Certains sujets ont ainsi divisé au sein même des organismes représentants les auteurs, comme le régime des minima garantis. Certains défendent l'idée que les minima garantis doivent être considérés comme la contrepartie d'une prestation commandée par l'éditeur et que les rapports entre auteur et éditeur relèvent successivement de deux cadres contractuels : d'une part celui du contrat de louage d'ouvrage ou de commande et, d'autre part, celui du contrat d'édition.
En février 2024, le Syndicat national des éditeurs (SNE) a rendu publiques les conclusions d'une étude sur le partage de la valeur ajoutée entre auteurs et éditeurs5(*) qui a suscité une forte controverse avec les auteurs. Ces derniers considèrent que l'étude est biaisée, car elle n'aborde pas les gains de la diffusion-distribution, pour l'essentiel détenue par les grands groupes, et ne renseigne pas sur la disparité des conditions de rémunération des auteurs.

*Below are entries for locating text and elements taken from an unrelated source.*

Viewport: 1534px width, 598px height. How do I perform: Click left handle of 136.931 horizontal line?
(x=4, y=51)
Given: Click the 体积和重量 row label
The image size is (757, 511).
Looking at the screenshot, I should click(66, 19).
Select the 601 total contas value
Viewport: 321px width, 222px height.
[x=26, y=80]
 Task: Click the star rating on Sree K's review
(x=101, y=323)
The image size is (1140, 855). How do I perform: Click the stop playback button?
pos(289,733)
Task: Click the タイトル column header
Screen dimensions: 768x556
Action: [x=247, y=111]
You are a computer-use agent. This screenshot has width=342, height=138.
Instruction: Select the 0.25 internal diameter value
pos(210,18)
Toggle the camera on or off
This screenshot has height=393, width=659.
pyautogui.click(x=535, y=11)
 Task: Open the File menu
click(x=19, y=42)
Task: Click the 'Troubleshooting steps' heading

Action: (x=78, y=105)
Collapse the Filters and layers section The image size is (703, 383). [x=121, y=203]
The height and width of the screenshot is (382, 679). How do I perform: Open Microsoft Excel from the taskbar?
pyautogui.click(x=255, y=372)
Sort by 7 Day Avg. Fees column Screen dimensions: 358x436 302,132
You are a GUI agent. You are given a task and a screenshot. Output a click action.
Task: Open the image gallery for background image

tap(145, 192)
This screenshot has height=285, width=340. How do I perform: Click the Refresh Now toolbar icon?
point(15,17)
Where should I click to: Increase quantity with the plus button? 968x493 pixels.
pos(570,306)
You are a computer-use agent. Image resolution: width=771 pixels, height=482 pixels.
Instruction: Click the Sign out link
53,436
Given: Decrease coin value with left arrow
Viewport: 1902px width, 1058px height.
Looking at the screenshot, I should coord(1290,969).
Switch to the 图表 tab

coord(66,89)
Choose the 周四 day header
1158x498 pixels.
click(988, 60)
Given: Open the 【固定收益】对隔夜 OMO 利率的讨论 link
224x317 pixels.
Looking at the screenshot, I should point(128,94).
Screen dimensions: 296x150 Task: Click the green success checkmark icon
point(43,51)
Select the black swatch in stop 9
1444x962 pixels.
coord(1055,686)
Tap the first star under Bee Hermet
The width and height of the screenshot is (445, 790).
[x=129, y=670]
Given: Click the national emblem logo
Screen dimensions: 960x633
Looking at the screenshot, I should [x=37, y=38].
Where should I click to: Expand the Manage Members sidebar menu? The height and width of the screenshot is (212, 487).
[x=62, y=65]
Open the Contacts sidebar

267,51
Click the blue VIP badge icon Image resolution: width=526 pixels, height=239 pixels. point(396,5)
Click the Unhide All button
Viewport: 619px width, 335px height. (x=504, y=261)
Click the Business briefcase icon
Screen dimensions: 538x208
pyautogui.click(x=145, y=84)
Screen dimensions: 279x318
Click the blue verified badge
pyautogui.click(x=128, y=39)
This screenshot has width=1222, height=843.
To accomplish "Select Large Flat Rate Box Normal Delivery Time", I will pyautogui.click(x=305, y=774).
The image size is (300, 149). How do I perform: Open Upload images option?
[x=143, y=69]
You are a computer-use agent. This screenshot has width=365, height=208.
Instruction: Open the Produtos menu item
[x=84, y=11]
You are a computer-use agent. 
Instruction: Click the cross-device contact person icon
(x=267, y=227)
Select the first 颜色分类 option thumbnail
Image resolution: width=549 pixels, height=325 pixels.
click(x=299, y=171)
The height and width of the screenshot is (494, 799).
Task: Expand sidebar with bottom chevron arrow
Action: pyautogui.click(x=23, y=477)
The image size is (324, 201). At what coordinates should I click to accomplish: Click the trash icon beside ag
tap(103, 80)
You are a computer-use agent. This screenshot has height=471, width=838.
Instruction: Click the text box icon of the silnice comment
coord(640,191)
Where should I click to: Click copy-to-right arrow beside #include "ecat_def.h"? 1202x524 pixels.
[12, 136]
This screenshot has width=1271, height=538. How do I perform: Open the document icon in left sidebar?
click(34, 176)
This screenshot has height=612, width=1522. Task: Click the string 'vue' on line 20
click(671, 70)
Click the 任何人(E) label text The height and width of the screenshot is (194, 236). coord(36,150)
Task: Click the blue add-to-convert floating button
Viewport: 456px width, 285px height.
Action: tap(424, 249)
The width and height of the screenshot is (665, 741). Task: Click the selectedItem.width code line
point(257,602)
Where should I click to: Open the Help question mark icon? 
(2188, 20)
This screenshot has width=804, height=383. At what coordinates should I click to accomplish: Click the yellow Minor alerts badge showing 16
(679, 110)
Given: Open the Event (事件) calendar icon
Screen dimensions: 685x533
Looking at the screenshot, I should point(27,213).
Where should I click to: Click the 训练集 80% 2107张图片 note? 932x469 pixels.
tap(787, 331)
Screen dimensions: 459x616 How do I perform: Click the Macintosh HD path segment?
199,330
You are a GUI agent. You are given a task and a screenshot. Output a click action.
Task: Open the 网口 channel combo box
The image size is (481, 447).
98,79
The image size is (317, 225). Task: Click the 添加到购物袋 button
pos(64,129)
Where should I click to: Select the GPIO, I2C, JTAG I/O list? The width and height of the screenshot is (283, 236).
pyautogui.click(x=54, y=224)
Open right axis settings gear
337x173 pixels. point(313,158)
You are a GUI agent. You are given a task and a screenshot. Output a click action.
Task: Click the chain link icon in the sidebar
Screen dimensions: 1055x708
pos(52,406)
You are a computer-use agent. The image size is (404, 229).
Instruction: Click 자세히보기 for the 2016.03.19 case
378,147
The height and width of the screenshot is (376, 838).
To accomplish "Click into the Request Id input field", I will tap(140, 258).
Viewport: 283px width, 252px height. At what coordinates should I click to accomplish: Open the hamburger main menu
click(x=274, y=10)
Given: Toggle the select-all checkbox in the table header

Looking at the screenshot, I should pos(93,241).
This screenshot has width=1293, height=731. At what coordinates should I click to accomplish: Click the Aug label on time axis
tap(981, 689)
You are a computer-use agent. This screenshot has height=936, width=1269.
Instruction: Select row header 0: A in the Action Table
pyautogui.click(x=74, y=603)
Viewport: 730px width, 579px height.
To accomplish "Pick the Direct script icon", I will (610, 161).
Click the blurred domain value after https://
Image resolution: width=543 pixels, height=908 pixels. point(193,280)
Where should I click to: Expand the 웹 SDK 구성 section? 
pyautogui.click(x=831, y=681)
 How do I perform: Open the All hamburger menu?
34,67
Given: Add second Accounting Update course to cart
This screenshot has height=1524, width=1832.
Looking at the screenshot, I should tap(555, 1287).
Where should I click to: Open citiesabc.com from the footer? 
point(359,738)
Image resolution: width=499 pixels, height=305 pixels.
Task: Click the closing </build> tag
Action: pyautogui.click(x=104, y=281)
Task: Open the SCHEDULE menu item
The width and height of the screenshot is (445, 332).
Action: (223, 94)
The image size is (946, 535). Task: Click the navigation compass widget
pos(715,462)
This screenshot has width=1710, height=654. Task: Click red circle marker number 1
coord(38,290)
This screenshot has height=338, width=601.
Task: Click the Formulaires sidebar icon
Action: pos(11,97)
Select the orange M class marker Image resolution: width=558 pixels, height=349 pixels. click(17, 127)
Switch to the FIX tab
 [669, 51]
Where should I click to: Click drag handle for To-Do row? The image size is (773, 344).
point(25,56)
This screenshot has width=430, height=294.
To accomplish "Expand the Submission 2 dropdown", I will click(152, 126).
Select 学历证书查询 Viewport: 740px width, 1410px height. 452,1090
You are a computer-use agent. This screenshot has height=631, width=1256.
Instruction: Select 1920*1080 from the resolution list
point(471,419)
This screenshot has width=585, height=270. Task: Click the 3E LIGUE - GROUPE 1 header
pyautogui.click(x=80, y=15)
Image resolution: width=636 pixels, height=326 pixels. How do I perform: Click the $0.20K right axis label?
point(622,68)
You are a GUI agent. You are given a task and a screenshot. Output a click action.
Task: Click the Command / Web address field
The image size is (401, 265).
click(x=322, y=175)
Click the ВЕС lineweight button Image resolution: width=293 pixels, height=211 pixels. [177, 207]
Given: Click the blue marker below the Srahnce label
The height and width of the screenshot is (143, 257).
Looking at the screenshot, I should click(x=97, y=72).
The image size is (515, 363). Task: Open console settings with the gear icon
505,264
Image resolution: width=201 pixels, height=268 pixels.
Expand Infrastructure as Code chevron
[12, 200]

Selon l'étude du SNE, les éditeurs et les auteurs se répartissent 49 % de la valeur du livre. Selon l'étude :
- les droits d'auteur représentent 24,8 % de cette fraction ;
- la part des éditeurs s'établit à 17,8 %, dont 12,9 % de frais de structure ;
- le résultat d'exploitation des éditeurs serait de 4,9 % avant impôt.
Les organisations d'auteurs et de détaillants ont donc demandé au ministère de la culture la réalisation d'une nouvelle étude permettant d'éclairer ces aspects du secteur. La ministre y a répondu favorablement lors du Festival du livre de Paris 2024 et les conclusions sont attendues pour 2025.
La commission note que les progrès ont été modestes en 2024, et que de nombreuses incompréhensions subsistent entre les éditeurs et des auteurs eux-mêmes divisés. Il souhaite que 2025 permette d'aboutir enfin sur la question centrale de la rémunération, sur une base objectivée et partagée par tous.
* 4 Issue d'une proposition de loi de la sénatrice Laure Darcos.